Dealing with a surplus of blessing is probably preferred over a lack of blessing, but what if the unthinkable happens?  A catastrophic loss throws people up against a brick wall where nothing is the same, the look and feel of life is forever transformed.  How does one come back from that horrific event? Again, the Apostle Paul speaks to this situation.  I know how to be abased, and I know how to abound. Everywhere and in all things I have learned both to be full and to be hungry, both to abound and to suffer need. Philippians 4:12. Paul did not boast that these reactions were automatic.  They had to be learned.  The learning process was brutal.  Are they ministers of Christ?—I speak as a fool—I am more: in labors more abundant, in stripes above measure, in prisons more frequently, in deaths often. From the Jews five times I received forty stripes minus one. Three times I was beaten with rods; once I was stoned; three times I was shipwrecked; a night and a day I have been in the deep; in journeys often, in perils of waters, in perils of robbers, in perils of my own countrymen, in perils of the Gentiles, in perils in the city, in perils in the wilderness, in perils in the sea, in perils among false brethren; in weariness and toil, in sleeplessness often, in hunger and thirst, in fastings often, in cold and nakedness—besides the other things, what comes upon me daily: my deep concern for all the churches. Who is weak, and I am not weak? Who is made to stumble, and I do not burn with indignation? If I must boast, I will boast in the things which concern my infirmity. 2 Corinthians 11:23-30. 

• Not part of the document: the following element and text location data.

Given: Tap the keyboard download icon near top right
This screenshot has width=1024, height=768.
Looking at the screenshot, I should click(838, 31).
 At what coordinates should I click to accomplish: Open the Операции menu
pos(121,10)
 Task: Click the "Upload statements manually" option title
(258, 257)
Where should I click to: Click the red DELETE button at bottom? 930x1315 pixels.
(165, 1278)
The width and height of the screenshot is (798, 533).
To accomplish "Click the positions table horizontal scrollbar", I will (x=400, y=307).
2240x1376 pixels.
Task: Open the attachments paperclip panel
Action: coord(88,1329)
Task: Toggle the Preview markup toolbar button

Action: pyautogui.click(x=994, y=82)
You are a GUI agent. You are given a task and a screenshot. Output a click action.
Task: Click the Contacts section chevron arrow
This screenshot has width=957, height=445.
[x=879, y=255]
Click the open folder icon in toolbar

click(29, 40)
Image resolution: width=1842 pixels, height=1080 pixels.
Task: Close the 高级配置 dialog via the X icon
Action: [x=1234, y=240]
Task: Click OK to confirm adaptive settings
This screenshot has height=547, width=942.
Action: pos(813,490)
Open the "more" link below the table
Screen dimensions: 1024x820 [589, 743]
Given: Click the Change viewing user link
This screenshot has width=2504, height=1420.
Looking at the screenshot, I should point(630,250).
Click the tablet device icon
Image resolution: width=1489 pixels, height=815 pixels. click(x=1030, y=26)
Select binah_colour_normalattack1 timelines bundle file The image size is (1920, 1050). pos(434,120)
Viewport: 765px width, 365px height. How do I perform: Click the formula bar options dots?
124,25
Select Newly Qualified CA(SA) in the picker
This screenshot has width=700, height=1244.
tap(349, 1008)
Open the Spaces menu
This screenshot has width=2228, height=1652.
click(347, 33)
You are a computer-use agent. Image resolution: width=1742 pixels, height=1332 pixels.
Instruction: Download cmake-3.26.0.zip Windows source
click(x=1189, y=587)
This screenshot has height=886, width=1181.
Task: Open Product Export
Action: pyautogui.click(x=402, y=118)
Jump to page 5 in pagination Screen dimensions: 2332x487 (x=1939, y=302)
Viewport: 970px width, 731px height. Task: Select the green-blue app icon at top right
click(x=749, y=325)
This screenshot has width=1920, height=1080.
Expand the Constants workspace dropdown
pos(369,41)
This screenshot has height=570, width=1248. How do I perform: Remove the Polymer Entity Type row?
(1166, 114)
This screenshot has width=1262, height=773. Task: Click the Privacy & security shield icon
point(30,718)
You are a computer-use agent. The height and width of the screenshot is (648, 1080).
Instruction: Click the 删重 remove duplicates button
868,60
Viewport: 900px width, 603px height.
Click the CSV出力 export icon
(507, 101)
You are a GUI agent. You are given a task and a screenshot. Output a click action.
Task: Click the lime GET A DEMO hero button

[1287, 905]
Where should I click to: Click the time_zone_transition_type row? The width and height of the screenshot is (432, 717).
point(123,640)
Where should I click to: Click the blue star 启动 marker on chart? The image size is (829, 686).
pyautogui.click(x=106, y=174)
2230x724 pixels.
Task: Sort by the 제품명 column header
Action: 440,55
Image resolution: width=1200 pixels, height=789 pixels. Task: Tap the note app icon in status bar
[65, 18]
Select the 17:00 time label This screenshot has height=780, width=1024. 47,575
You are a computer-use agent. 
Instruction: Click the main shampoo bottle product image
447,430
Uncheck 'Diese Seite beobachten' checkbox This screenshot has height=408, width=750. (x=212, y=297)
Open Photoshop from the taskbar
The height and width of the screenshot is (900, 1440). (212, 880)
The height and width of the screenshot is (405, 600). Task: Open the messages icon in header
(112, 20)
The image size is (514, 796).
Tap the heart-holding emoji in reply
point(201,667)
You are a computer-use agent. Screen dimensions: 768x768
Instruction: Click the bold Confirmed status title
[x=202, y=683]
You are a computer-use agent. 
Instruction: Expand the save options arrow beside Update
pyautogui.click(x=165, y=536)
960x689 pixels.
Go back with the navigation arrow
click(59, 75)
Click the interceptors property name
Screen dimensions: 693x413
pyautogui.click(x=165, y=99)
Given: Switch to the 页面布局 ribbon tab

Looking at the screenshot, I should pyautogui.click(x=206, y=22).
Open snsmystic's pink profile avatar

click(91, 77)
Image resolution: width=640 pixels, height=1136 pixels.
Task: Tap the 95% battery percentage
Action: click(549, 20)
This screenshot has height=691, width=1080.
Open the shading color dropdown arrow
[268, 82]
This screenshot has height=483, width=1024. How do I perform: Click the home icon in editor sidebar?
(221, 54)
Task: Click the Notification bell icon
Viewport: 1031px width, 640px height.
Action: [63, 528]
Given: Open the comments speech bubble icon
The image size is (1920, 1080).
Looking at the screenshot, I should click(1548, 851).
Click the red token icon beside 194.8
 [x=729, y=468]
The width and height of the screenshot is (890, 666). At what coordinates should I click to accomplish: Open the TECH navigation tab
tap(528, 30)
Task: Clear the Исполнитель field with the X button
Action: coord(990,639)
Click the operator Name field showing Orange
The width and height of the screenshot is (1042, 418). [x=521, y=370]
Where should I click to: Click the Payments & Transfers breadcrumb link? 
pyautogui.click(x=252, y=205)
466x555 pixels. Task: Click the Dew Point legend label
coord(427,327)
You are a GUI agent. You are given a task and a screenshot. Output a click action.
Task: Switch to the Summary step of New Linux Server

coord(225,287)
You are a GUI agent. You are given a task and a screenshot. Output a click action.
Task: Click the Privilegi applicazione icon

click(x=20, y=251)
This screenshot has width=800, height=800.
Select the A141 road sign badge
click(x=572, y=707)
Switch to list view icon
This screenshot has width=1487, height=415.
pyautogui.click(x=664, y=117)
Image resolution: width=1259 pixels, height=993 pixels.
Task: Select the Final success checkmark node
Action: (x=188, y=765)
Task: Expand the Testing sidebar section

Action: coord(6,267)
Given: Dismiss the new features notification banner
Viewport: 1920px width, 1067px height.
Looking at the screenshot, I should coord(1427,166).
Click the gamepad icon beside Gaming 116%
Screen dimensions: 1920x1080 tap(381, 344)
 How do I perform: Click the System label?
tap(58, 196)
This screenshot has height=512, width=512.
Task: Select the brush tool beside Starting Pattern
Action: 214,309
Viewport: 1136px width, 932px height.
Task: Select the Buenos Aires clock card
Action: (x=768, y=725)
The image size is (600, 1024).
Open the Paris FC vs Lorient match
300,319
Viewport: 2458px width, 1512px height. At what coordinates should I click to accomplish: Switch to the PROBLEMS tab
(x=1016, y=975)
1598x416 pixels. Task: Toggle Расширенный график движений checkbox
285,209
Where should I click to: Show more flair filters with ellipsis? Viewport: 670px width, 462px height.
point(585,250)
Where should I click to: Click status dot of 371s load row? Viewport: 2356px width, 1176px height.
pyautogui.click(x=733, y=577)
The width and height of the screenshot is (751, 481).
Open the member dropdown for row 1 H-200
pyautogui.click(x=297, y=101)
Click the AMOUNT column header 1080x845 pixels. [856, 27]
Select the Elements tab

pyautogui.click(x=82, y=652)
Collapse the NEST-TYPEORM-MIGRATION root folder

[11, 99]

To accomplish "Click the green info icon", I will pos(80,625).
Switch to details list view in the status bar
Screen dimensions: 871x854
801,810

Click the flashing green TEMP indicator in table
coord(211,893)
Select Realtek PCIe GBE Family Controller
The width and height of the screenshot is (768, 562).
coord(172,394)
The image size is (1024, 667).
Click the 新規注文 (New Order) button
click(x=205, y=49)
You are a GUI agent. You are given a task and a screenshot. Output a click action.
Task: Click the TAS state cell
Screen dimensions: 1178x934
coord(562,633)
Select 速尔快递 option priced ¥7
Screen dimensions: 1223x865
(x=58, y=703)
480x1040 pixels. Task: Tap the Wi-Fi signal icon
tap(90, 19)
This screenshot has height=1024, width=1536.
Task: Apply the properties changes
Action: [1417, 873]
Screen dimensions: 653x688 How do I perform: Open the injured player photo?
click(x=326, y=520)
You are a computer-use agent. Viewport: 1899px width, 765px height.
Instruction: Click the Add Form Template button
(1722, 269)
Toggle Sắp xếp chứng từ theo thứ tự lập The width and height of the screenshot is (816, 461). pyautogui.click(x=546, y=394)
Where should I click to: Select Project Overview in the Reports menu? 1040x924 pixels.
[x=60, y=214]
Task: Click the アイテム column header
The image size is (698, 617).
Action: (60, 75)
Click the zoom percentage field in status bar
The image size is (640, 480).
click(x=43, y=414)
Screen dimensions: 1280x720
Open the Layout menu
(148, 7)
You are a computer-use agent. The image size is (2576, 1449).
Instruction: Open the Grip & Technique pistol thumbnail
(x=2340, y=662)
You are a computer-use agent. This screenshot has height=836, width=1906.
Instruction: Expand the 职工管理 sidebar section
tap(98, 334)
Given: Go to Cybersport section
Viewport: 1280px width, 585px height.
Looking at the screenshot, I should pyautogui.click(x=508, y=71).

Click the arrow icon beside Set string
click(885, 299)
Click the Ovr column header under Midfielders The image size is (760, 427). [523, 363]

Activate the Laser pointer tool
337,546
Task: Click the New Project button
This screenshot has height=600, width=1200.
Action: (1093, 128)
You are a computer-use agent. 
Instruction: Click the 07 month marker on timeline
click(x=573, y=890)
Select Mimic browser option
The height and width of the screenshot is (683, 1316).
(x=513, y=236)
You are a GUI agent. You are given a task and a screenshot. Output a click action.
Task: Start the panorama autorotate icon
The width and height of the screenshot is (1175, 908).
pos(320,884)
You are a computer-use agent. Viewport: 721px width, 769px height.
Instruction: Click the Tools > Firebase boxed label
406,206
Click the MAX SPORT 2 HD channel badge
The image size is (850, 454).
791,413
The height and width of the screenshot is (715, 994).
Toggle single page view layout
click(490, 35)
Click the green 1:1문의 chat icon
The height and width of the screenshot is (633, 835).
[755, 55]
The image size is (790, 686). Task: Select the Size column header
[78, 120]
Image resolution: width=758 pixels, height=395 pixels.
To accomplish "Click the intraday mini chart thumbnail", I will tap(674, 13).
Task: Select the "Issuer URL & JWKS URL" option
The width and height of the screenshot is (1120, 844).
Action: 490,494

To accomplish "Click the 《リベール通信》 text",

“When people tell me that my life is so much better now and they wish it would happen to them, it is well-intentioned, of course, and comes from a place of deep longing, I think. It is that longing for simplicity, that longing for the freedom of youth, when we had no “stuff,” and few responsibilities, and lots of dreams. What I believe is this – We all have a “house” that needs to burn down. It’s the house of bad relationship, or dead-end work. It’s the house of too much stuff and not enough joy. It’s the house of dreams deferred. If we could just burn that house DOWN, we think, we could get on with the business of life, with what we were really meant to do. If that house burned down, we could live our dreams now, instead of later.”  

-Andi O’Conor, Ph. D.,

When you live on the mountaintop, many things happen in the valley below, but none of them touch you.  Your relationship with the Pearl of Great Price is all that matters.